Storage and Reheating Tips
While grilled shrimp kabobs are best eaten right away, if you happen to have leftovers, remove the shrimp and pineapple from the skewers and put into a tightly covered container.
They’ll keep in the fridge for up to two days. Reheat for 30-60 seconds in the microwave.
Leftover Love
Make a salad with leftover shrimp and pineapple. Start with mixed greens, add shredded carrots, sliced green onions, sliced cucumbers and radishes (or other vegetables of your choice). Arrange the grilled shrimp and pineapple on each salad. Drizzle with White Wine Vinaigrette or any dressing of your choice.
More grilling recipes
Grilling imparts such good flavor and it gets you out of the kitchen. Here’s a few more ideas:
- Grilled Marinated Salmon
- Grilled Pork Kabobs with Apple
- Grilled Shrimp Salad with Garlic Parmesan Vinaigrette
- Grilled Chicken Shawarma Drumsticks
- Grilled Zucchini — an easy side, done in 10 minutes!
- Grilled Pizza with Arugula Pesto, Corn, and Ham
- Tequila Lime Chicken
- Grilled Portobella Mushrooms with Spinach and Cheese
- Grilled Asian Chicken
Did you make this? Be sure to leave a review below and tag me @rachelcooksblog on Facebook, Instagram, or Pinterest!
Ingredients
- 1/4 cup honey
- 3 tablespoons low-sodium soy sauce
- 2 tablespoons rice vinegar
- 1 teaspoon grated fresh ginger
- 1 teaspoon grated or minced garlic more to taste
- 1/4 teaspoon red pepper flakes more to taste
- 1 pound large or jumbo shrimp, peeled and deveined
- 1/2 pineapple cored and cut into 1 1/2-inch pieces
- Fresh minced cilantro or toasted sesame seeds for garnishing optional
Instructions
- For marinade, combine honey, soy sauce, vinegar, ginger, garlic, and red pepper flakes in a large bowl, whisking to combine.
- Add shrimp to marinade, cover, and place in fridge for at least 1 hour, up to 3 hours.
- Soak 10 wooden skewers in water for at least 15 minutes.
- Remove shrimp from marinade, reserving marinade.

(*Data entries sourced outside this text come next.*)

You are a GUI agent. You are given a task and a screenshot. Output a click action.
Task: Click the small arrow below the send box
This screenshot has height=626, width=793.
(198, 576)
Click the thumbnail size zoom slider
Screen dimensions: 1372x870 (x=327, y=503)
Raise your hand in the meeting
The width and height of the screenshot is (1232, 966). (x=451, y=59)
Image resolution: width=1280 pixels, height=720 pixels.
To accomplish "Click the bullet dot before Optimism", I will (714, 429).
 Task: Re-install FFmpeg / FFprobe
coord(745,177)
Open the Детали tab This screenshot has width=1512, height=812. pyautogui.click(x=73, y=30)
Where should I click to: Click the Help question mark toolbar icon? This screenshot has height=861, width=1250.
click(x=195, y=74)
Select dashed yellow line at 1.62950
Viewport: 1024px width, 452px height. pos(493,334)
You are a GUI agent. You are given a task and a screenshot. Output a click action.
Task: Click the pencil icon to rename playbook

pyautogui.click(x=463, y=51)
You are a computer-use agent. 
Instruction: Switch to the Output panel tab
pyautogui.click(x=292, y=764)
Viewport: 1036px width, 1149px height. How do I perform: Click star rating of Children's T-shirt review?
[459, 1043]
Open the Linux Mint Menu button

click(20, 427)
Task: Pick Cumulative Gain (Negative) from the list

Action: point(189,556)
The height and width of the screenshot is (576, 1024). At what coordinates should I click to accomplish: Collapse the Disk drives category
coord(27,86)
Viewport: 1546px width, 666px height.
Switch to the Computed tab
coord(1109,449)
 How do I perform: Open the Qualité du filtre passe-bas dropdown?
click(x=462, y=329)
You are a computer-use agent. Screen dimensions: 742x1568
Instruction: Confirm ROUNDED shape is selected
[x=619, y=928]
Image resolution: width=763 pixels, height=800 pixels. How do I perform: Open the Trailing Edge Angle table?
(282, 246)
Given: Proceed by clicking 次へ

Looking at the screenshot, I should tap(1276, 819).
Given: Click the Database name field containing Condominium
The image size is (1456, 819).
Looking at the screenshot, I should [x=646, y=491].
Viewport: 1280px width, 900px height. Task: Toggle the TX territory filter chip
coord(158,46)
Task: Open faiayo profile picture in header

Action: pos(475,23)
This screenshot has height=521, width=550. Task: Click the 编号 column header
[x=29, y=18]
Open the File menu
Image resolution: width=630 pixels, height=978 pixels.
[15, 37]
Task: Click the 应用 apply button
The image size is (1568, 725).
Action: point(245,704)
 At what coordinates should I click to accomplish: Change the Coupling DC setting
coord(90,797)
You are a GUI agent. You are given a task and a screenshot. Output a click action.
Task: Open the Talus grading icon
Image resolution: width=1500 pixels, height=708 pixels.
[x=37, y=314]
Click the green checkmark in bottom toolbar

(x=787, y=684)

Cook marinade in small saucepan over high heat, until it comes to a boil, reducing slightly.
- Thread 2 shrimp and 2 pineapple chunks on each skewer. Push skewers through the heads and tails of the shrimp; alternate with chunks of pineapple.
- Heat grill (or grill pan) to medium-high heat, approximately 400°F. Lightly oil hot grill to prevent shrimp from sticking.
- Place skewers on grill and grill for 2-3 minutes, brushing with marinade.
- Flip skewers, and brush with marinade one more time. Cook for 2-3 minutes or until shrimp is cooked through. It should appear pink and firm.
- Garnish with cilantro or toasted sesame seeds and serve immediately.
Notes
- Alternative cooking methods: You can broil shrimp kabobs in the oven or in a grill pan on the stove. The cooking times will be similar, depending on the size of the shrimp.
- Substitute 3 tablespoons brown sugar for the honey. You may need to add a splash of pineapple juice to get the right consistency.
- Increase the amount of red pepper flakes in the teriyaki sauce if you like it spicier.
- Instead of fresh pineapple, you can use canned pineapple (fresh is better though!).
- Garnish with a sprinkle of toasted sesame seeds or chopped fresh cilantro.
Nutrition Information
This website provides approximate nutrition information for convenience and as a courtesy only. Nutrition data is gathered primarily from the USDA Food Composition Database, whenever available, or otherwise other online calculators.
denise says
Perfect for cooking under the broiler, too–we don’t have a grill. lol
Rachel Gurk says
For sure! They would be great that way.